I used to do a fish fry for a block party.

Mixed catch of freshwater fish.

Panfish, I would fry whole, - catfish, white bass, black bass filet, except for squealers - lover frying squealers whole.

Invariably some millennial would say:

1. This tastes fishy.

2, OMG, this has bones in it, you didn't warn us that it had bones in it, (and, "I can't let my child eat this")
 
I used to do a fish fry for a block party.

Mixed catch of freshwater fish.

Panfish, I would fry whole, - catfish, white bass, black bass filet, except for squealers - lover frying squealers whole.

Invariably some millennial would say:

1. This tastes fishy.

2, OMG, this has bones in it, you didn't warn us that it had bones in it, (and, "I can't let my child eat this")

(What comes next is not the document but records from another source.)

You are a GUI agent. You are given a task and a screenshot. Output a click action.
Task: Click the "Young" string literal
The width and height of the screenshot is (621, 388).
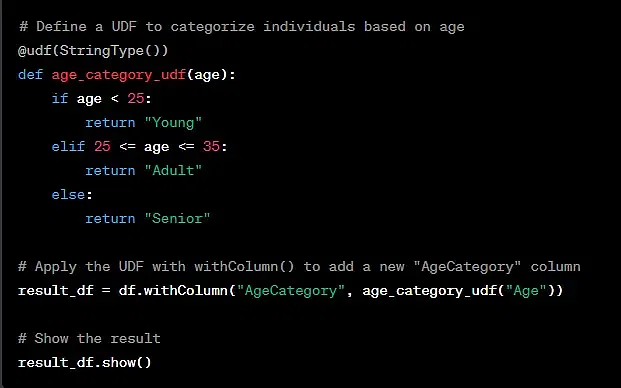point(173,123)
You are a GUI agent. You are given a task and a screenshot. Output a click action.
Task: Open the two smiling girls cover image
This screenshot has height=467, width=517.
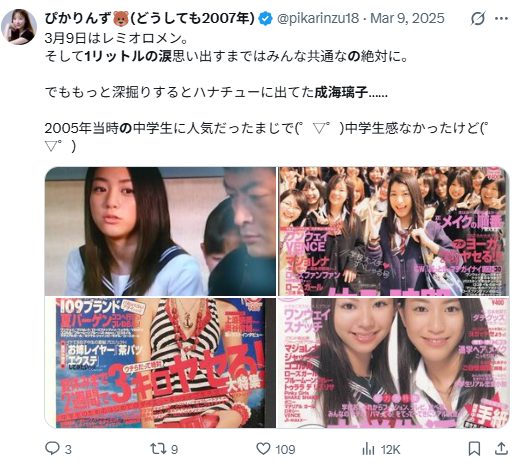point(394,363)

Geez. Thank God I’m a country boy.
 
Same here but I feed some picky eaters that I’m trying to introduce to foods they haven’t liked in the past. There may come a time soon where there may not be much of a selection of meats in the stores.
You got that right. Maybe try different breadings and cornmeals? Soak in buttermilk was discussed. Cocktail sauce or lemon juice maybe?
 
I never understood the fishy, gamey thing. Fish is fish and game is game. It doesn’t taste like chicken or beef. I think those of us raised on fish and game are just familiar with the taste and to those raised on chicken and beef, it’s foreign. Wood duck, for instance, has an earthy flavor almost similar to acorns and I like it. Most would probably not because it doesn’t taste like beef. So they use cream cheese, jalapeños, bacon, etc to mask the flavor. To each their own I suppose.
 
I never understood the fishy, gamey thing. Fish is fish and game is game. It doesn’t taste like chicken or beef. I think those of us raised on fish and game are just familiar with the taste and to those raised on chicken and beef, it’s foreign. Wood duck, for instance, has an earthy flavor almost similar to acorns and I like it. Most would probably not because it doesn’t taste like beef. So they use cream cheese, jalapeños, bacon, etc to mask the flavor. To each their own I suppose.
Reason tilapia is so popular is:

(a) it's cheap, but it;s really not a lot cheaper than other fish that isn't raised in Asian sewers.

and

(b) it has no inherent flavor, and so takes on the flavor of whatever or however it's cooked. This aspect is actually mentioned in several cookbooks. So restaurants like it because they can flavor it how ever they want, and no one has any expectations of how it should taste.